Golfer Who Allegedly Fought with Another Golfer, Striking Him with His Club, Loses Bid for Coverage

January 31, 2014 | Insurance Coverage

The U.S. Court of Appeals for the Eleventh Circuit, affirming a district court decision, has ruled that a homeowner’s insurance carrier was not obligated to defend or indemnify its insured for claims that he got into a fight with a golfer, struck him with his golf club, and injured him.  

The Case 

While golfing with his friends, the insured allegedly got into a fight with a member of another group of golfers, grabbed that golfer’s golf club, and struck him with it. The insured was sued, and he asked his homeowner’s insurance carrier to defend him. The insurer agreed to provide a defense under a reservation of rights, and filed a declaratory judgment action. 

The district court concluded that, because the underlying plaintiff’s alleged injuries had not been caused by an “accident,” the alleged altercation did not constitute an “occurrence” under the terms of the policy. It concluded that the insurer did not have a duty to defend its insured and was entitled to summary judgment. 

The insured appealed. 

The Circuit Court’s Decision 

The Eleventh Circuit affirmed. It explained that the evidence, viewed in the light most favorable to the insured, demonstrated that the events underlying the complaint against him had not taken place without his “foresight, expectation, or design.” 

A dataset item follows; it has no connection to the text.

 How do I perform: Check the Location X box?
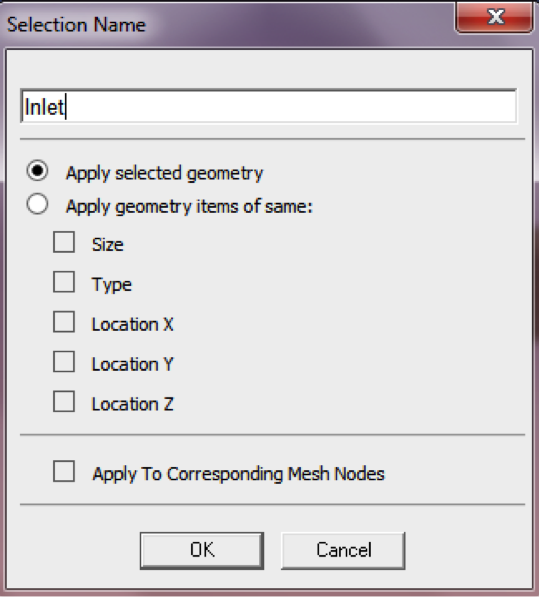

Moreover, the circuit court said, its conclusion that the insured had acted intentionally was not changed by the insured’s contention that he had acted in self-defense. It also found that it was “immaterial” that the insured might not have intended the specific injuries allegedly suffered by the other golfer, explaining that because the insured had acted intentionally and voluntarily when he grabbed the other golfer’s golf club and struck him, he could not show that the other golfer’s injuries had resulted from “accidental means” such that they might be covered under the policy. 

The case is Meritplan Ins. Co. v. Leverette, No. 13-13338 (11th Cir. Jan. 13, 2014).